But our link to the seed doesn't come until later in Abraham's life. We could speculate that the seed everyone has been waiting for could be from Abraham's family or through the nation of his children, but the explicit link comes after the incident with Isaac on the mountain. It is after God tests Abraham's devotion and finds that Abraham will keep nothing from him (not even his promised son), that God makes this proclamation: “In your seed all the nations of the earth shall be blessed, because you have obeyed My voice.” [Gen. 22:18].
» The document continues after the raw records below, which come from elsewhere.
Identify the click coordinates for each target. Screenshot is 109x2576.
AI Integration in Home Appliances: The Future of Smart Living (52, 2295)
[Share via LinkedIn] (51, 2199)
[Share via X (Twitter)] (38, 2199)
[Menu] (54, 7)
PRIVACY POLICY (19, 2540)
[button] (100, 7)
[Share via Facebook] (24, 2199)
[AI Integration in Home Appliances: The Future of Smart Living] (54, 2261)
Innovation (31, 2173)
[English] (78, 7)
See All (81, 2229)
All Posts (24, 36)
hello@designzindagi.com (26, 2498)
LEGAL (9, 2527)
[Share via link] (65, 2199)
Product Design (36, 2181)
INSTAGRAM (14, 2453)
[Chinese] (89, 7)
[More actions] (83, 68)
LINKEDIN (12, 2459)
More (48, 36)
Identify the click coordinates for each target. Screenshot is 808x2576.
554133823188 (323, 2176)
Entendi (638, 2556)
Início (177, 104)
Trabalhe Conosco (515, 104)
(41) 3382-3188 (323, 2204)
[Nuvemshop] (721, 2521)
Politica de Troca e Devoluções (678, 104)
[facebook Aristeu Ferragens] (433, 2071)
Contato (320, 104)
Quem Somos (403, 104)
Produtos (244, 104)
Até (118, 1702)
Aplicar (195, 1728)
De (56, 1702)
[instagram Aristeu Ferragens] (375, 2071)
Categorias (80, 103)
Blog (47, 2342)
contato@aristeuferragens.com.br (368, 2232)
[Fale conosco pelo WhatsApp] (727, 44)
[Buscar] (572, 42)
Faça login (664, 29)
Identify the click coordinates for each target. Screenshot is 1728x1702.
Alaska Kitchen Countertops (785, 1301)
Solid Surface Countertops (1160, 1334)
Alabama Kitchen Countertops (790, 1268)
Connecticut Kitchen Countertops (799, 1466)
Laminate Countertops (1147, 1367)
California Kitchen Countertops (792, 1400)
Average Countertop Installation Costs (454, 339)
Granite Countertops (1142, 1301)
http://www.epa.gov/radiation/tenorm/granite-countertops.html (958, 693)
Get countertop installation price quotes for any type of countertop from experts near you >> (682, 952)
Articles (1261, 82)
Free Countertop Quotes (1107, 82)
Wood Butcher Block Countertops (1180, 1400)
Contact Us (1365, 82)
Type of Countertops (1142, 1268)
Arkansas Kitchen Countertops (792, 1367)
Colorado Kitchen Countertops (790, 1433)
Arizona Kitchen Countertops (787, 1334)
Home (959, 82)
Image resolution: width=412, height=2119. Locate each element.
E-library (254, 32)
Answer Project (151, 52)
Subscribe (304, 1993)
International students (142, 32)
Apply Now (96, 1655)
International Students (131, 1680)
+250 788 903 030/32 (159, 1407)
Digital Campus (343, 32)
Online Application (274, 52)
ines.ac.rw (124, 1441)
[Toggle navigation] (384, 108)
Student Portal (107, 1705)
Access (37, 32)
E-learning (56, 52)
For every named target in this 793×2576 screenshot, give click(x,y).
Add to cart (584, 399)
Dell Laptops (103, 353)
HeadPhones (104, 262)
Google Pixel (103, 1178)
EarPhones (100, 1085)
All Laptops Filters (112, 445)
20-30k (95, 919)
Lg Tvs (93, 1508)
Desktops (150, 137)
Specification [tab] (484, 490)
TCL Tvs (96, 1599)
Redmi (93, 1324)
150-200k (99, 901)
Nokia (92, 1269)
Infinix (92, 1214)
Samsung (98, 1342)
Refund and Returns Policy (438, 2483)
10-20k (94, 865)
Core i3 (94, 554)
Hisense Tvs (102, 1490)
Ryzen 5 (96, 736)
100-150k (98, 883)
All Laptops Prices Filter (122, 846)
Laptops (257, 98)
The word seed here is important. It is not just Abraham's decedents (plural) but a specific descendant that will bless all of the nations of the world. This promise is so important that it echoed throughout the New Testament. Mary remembers it in the song she sings when the angel Gabriel tells her she will have a son [Luke 1:55]. Paul picks up this idea in Galatians 3:15 and reminds us that even the fact that the promise was made to Abraham's seed (singular) and not to seeds (plural) is important. Here he explicitly gives the identity of the seed that had been anticipated for years previously. Paul goes on in Romans to remind us that we too can share in the blessing of the seed if we, like Abraham come to God in faith [Rom. 4:13,16].
It seems like I've forgotten to tell you who the seed was. But, by this point, I bet you can guess.